[Data items]
■ ■ ■ ■ ■

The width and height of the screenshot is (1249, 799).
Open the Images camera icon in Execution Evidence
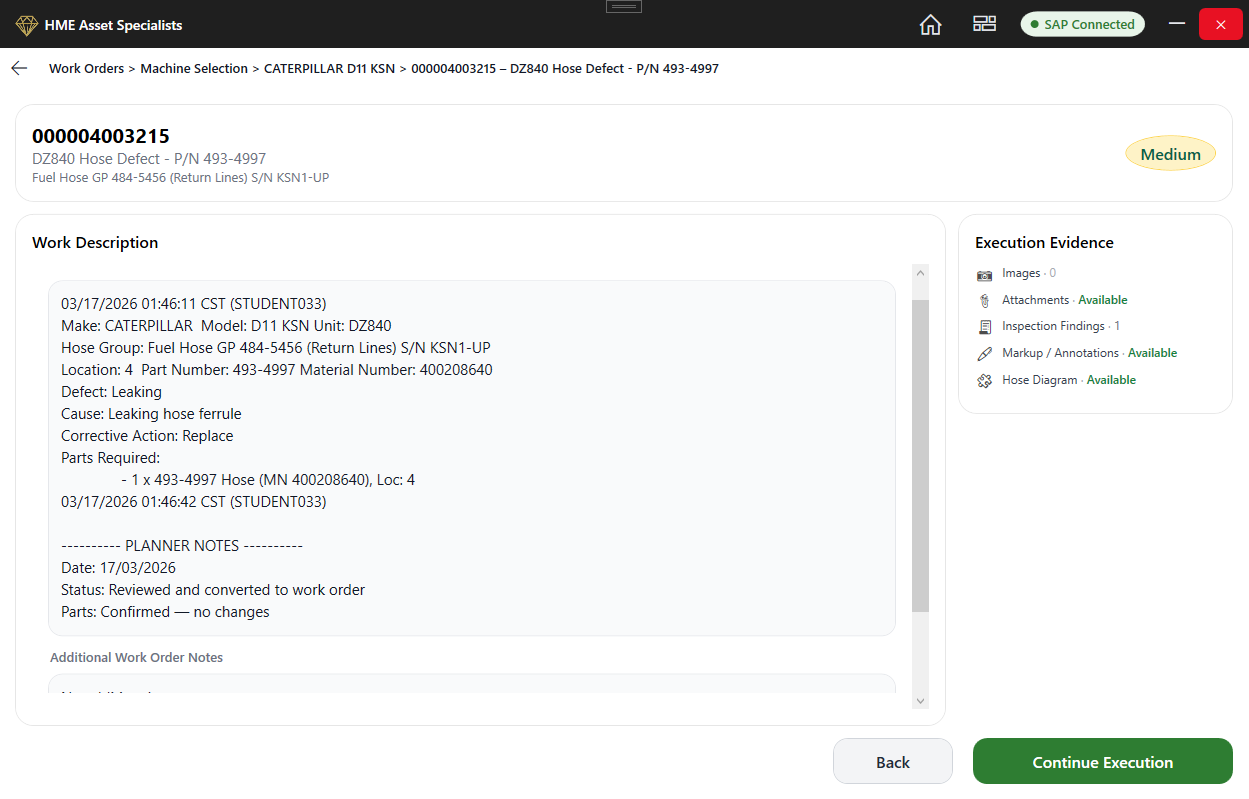[985, 272]
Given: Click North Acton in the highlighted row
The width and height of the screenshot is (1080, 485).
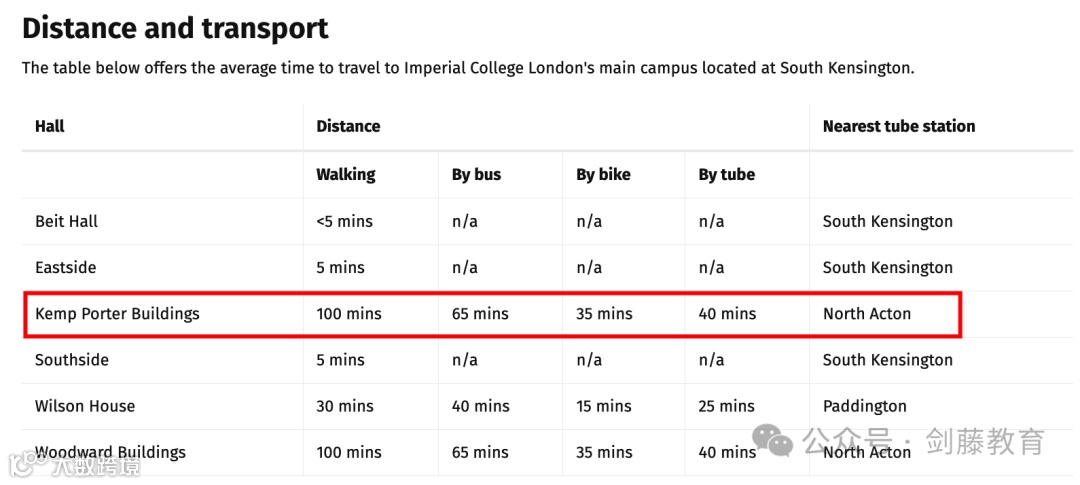Looking at the screenshot, I should pos(866,313).
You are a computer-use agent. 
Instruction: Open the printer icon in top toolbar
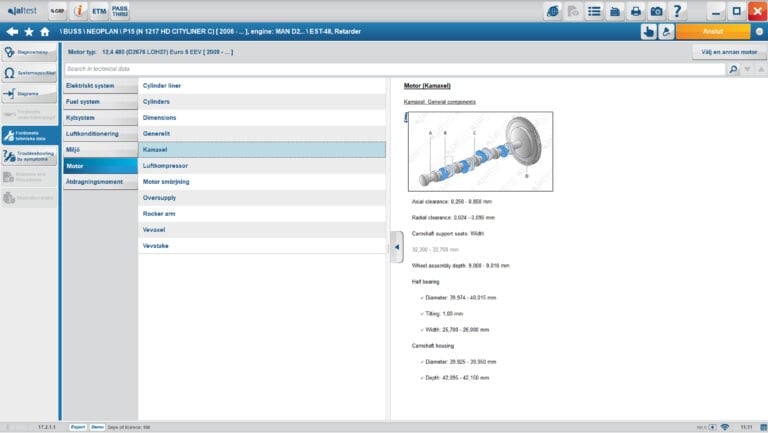click(x=635, y=11)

■ ■ ■ ■ ■

Task goal
Once more, please print all the lines above exactly, without their pictures.

Exercise answer
The width and height of the screenshot is (1249, 799).
Open the Images camera icon in Execution Evidence
[985, 272]
Given: Click North Acton in the highlighted row
The width and height of the screenshot is (1080, 485).
Looking at the screenshot, I should pos(866,313).
You are a computer-use agent. 
Instruction: Open the printer icon in top toolbar
click(x=635, y=11)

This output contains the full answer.